- [INSTRUCTIONS FOR THE TASK]:
Answer these questions using the interview transcript on product sourcing below, marking each answer with the matching number.
1. Besides Alibaba, which supplier database does Sam say "is up there"?
2. In what industry was the man Scott interviewed working while he was going through college?
3. How many things did that man pick from suppliers' catalogs, and how often did he launch?

- [DOCUMENT SECTION]:
•••

It’s incredibly easy if you know what you’re doing to get to that first page. Just because the factory is on the first page it doesn’t always mean that they’re the best which is why you need to really widen your search.
[00:18:10] Scott: Let me ask you something. That makes a lot of sense but is there any other sources that you know of that we haven’t been aware of that we can go to to find other sourcing companies, agencies other than just going to those global sources or going to Alibaba, Ali Express or any of these? Is there any other ones that we could go to to kind of pool more than just that reach?
[00:18:39] Sam: If you’re just the everyday sourcer or Joe Schmo who’s sources products, the mentality of there’re so many more factories that have not yet been discovered, it’s not a bad idea to think that way but I think a much more effective approach is to be more focused on being able to use the factories that you have in your reach and be able to narrow them down.
I understand what you’re saying is, how do we get that list of 50 or 100? Are there other sources to do so? Alibaba is not the only player in the game, Global Sources is up there; made in China. There’s plenty of other databases that show or that hold suppliers’ information that you can reach out to. Instead of saying or there these secret groups where they have other suppliers, instead of putting the focus into who’s out there that nobody else except me has identified the focus can go into working with those suppliers and making sure that they specifically know exactly what it is that you want.
If they can assist you, you work with them. If they cannot assist you, you don’t work with them but that sentence that I just said, if they can work with you or if they can’t, that’s the hard work and that’s the area where it takes a lot of communication.
[00:20:09] Scott: Again, it’s like one of those things if it was easy then everyone would be able to do it so you have to kind of go out there and do your own digging and then once you pool together… I have to be honest, once you find a handful and then you’re going to be in that market serving products you got your in. You probably want a handful so you’re not just relying on one but again that hard work in the end should pay off because that’s going to be your resource and your connection.
I actually interviewed a guy that actually he’s just sold his company but he was selling boat accessories like big stuff, like weight, like anchors and stuff. He went over to China when he was just out of college similar to you and went over there and he just started looking at certain products as he was in that field. He was working in the boating industry when he was going through college.
He started meeting suppliers and stuff and then he started a little business on the side. He built that into a pretty big business but he said from there he would just deal with those people they would have stuff in their catalogs and he would just pick three things and he would launch every other month. They might not have been selling it yet on Amazon because it was big and bulky and that’s how he built his business into a million dollar plus business.
Again he had his own resources that weren’t necessarily on Alibaba or AliExpress but he found them by going there but there’s still ways that you can do that that probably lead you to a supplier that not necessarily everyone is using or that maybe you can find some unique products that they have or they lead you to another company. One question though, how do we identify if they’re a trade company or if they are a real legit like the factory?
I know then we’re talking… We got a third party in there and now we’re going to pay more because we’re going with a trading company versus a direct to the source.

•••

- [SUPPLIED ENTRIES]:
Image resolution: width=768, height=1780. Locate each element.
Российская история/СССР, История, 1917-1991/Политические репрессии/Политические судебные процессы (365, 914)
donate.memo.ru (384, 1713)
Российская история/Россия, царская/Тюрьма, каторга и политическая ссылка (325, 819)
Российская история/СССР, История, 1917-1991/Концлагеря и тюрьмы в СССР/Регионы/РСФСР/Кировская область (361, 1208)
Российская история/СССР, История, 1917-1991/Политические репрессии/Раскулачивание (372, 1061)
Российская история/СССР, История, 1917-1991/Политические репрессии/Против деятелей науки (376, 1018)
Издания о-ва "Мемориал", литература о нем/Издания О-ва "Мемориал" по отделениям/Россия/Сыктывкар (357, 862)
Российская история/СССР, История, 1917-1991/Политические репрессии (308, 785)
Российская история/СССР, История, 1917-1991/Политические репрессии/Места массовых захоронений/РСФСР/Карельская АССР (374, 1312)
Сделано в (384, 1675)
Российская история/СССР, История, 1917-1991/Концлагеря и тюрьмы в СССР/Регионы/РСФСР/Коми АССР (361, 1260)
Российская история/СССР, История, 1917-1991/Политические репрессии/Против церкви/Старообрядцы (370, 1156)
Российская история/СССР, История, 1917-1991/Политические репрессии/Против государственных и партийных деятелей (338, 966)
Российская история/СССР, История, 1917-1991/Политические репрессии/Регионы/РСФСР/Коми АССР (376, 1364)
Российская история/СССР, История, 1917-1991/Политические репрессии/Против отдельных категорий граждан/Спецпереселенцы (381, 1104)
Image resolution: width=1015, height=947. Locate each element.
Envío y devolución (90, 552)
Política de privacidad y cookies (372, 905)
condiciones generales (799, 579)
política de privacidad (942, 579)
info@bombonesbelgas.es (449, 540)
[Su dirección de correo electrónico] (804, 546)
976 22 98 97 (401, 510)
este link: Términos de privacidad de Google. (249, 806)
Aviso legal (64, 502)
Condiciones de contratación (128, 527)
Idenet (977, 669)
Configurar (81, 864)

•••

- [REPLY TO THE TASK]:
1. Global Sources.
2. The boating industry.
3. He picked three things and launched every other month.